CVE-2025-62044

The vulnerability is a stored cross-site scripting (XSS) flaw in the WordPress plugin 'TheGem Theme Elements (for WPBakery)', version 5.10.5.1 and earlier. It arises from improper neutralization of input during web page generation, allowing attackers who are authenticated with certain privileges to inject arbitrary web scripts or HTML into pages.

Exploitation requires a privileged user to perform an action, such as clicking a malicious link, visiting a crafted page, or submitting a form. The attack does not necessarily require direct interaction from the victim but relies on a privileged user to trigger the injection. Once triggered, the malicious payload is stored and executed when other users access the affected page.

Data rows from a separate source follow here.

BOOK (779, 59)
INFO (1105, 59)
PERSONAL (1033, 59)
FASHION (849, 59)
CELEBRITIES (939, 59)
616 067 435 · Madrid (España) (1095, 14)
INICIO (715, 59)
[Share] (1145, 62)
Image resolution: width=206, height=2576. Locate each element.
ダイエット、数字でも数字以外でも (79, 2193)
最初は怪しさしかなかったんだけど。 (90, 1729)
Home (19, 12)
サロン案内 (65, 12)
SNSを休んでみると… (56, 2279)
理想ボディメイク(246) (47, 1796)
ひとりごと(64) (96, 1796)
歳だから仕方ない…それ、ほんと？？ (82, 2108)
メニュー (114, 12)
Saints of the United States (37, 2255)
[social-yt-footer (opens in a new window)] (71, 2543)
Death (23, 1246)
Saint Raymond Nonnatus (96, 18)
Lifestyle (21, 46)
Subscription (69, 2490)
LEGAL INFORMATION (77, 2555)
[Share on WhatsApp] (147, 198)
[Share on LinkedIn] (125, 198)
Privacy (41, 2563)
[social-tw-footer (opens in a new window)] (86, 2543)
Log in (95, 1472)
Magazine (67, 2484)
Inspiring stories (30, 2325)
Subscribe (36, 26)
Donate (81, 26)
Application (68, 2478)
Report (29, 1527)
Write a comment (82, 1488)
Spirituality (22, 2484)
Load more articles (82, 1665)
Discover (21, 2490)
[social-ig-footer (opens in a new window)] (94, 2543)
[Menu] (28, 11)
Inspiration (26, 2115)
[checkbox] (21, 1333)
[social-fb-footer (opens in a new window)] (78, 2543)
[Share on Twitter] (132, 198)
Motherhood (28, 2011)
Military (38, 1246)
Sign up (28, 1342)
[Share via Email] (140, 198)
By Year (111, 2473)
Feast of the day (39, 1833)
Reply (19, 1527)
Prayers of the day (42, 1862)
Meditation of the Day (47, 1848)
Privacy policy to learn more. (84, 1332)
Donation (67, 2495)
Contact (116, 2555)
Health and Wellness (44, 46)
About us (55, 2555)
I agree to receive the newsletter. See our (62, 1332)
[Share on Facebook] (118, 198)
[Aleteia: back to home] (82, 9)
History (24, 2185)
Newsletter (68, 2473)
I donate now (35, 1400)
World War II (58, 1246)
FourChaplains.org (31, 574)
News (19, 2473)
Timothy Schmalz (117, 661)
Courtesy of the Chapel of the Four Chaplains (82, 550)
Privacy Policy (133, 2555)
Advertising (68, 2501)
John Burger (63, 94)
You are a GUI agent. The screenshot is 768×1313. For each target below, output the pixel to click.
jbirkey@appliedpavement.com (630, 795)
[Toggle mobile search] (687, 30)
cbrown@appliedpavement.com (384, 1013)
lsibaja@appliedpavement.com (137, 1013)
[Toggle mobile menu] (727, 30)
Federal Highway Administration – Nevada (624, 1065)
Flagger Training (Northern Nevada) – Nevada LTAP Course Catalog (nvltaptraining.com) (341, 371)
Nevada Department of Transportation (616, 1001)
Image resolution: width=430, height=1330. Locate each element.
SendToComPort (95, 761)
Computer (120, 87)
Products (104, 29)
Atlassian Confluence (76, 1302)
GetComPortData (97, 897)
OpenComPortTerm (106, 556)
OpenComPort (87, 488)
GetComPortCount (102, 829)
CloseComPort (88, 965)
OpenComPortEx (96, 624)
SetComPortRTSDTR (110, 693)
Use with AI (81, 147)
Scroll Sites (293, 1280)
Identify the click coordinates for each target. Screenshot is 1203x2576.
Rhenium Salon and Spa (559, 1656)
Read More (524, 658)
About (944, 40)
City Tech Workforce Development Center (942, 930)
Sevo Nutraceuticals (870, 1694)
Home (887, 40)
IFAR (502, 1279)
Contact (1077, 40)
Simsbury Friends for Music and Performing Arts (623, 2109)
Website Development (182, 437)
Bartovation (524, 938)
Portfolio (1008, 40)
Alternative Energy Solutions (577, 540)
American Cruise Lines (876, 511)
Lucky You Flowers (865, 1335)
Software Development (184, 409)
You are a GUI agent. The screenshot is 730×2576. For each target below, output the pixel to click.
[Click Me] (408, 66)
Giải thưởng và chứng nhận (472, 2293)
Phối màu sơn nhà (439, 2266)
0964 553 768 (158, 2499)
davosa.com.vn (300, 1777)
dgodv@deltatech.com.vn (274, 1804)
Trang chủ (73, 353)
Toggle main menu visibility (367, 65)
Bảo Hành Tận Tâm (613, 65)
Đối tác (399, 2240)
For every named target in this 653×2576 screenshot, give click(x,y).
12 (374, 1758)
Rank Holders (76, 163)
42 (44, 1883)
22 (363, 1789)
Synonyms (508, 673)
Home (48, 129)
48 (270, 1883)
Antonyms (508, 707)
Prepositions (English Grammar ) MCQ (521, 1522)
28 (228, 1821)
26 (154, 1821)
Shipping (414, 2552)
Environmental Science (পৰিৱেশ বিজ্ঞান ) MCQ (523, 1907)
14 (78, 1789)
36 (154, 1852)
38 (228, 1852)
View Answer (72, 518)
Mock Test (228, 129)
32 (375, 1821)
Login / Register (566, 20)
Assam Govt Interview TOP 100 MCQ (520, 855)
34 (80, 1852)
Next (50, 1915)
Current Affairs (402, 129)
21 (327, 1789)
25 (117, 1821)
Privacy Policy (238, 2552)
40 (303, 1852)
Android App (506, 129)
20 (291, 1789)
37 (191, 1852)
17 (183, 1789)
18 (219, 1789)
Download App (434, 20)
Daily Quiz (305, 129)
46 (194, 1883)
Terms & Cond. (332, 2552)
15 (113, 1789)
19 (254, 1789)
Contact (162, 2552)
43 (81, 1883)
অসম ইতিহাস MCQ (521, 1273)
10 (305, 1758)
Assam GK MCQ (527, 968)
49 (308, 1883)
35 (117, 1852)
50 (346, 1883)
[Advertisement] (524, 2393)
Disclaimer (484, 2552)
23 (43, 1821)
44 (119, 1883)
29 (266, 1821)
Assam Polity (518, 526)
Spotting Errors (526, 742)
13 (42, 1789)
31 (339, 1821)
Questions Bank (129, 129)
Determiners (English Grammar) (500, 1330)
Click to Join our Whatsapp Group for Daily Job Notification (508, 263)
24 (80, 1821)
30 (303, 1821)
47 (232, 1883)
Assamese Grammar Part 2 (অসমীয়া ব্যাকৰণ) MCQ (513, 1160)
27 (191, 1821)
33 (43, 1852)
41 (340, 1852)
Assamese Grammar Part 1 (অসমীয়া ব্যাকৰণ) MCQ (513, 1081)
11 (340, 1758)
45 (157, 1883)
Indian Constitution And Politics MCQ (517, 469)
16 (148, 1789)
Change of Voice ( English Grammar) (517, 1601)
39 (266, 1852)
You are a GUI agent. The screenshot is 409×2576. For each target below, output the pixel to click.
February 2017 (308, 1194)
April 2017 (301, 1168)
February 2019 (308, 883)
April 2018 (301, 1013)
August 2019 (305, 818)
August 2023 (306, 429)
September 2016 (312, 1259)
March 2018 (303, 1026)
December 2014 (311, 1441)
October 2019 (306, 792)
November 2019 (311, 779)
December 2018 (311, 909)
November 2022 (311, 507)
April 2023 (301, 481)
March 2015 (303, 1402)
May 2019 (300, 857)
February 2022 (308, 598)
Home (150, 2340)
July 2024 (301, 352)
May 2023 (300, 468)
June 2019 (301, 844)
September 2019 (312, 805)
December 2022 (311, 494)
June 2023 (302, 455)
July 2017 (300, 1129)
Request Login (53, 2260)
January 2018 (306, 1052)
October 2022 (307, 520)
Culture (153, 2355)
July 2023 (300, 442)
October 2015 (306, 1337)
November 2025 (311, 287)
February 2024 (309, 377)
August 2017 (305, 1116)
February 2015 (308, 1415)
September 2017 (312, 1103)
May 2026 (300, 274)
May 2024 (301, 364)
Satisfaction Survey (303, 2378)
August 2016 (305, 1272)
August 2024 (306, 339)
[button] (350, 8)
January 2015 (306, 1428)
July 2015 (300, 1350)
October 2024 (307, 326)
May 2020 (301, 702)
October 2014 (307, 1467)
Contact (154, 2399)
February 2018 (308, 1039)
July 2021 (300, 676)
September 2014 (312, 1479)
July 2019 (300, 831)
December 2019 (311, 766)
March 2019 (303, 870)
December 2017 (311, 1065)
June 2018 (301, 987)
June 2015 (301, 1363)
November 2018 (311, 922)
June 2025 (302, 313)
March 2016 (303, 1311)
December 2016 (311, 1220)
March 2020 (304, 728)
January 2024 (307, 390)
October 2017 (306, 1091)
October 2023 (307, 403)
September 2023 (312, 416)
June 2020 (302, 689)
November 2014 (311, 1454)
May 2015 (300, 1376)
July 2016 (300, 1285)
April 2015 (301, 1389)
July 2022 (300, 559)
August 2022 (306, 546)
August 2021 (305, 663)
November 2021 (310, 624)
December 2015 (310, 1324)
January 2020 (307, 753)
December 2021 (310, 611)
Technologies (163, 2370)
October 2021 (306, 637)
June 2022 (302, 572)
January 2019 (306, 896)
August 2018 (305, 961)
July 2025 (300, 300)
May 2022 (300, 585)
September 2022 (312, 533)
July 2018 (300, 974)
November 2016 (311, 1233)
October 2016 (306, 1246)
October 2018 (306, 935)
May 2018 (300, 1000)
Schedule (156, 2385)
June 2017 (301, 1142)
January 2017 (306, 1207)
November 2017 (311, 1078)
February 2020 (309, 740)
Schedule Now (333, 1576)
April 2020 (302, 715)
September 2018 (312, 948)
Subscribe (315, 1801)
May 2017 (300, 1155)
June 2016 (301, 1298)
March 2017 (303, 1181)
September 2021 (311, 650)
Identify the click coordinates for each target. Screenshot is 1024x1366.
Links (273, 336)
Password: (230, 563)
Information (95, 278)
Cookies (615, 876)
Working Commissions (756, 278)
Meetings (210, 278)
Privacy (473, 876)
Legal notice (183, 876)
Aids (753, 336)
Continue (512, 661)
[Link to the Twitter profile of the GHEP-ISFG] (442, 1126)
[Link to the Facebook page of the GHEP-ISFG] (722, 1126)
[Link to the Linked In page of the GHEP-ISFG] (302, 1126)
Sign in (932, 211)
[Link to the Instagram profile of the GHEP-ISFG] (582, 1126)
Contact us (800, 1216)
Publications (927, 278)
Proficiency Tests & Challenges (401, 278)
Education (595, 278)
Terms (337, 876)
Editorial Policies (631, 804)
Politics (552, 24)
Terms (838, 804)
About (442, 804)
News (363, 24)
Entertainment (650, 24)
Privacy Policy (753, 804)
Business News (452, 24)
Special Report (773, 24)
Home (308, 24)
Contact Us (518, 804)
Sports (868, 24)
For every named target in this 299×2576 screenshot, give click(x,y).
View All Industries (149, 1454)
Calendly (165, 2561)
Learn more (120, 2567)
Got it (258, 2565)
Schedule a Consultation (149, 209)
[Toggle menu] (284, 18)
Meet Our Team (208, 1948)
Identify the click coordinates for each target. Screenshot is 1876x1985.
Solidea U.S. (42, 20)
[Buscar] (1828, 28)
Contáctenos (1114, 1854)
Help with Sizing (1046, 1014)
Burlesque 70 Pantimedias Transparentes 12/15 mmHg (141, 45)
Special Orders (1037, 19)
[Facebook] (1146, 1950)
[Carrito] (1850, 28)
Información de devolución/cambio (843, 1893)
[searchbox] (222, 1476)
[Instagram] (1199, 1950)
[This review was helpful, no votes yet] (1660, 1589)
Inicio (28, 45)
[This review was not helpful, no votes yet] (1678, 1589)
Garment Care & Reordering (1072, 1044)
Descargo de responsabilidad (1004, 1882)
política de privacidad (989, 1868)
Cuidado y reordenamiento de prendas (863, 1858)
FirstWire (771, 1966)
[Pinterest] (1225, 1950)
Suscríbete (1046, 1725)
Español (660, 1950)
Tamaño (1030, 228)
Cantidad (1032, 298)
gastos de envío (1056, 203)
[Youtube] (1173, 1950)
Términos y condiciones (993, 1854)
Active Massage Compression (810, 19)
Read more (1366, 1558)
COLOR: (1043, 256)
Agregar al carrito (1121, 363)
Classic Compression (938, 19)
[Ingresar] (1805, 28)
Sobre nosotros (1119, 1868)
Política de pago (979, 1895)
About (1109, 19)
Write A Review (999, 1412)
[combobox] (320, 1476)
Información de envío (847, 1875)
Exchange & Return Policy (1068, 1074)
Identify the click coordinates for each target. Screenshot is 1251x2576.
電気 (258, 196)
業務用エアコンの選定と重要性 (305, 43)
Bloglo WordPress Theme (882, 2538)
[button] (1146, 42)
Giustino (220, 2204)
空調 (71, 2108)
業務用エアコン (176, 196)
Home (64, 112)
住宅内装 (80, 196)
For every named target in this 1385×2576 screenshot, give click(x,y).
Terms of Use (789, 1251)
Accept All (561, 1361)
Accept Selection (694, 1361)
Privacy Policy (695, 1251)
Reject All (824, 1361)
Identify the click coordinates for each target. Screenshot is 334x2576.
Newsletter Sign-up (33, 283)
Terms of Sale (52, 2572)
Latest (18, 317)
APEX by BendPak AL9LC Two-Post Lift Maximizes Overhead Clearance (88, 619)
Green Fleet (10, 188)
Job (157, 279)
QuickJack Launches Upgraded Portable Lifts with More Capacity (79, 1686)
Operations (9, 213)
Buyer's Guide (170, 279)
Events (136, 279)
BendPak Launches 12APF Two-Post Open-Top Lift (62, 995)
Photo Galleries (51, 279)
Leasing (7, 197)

Successful exploitation enables an attacker to inject malicious scripts, such as redirects, advertisements, or other HTML payloads, which are executed in the browsers of visitors to the site. This can lead to defacement, data theft, or phishing attacks. The CVSS v3 score of 6.5 indicates a medium severity.

The vendor has released a patched version 5.10.5.2 to resolve the vulnerability. Administrators are advised to update the plugin immediately. Patchstack users can enable auto-updates for vulnerable plugins to streamline the process. As this issue is used in mass-exploit campaigns, prompt remediation is recommended [1].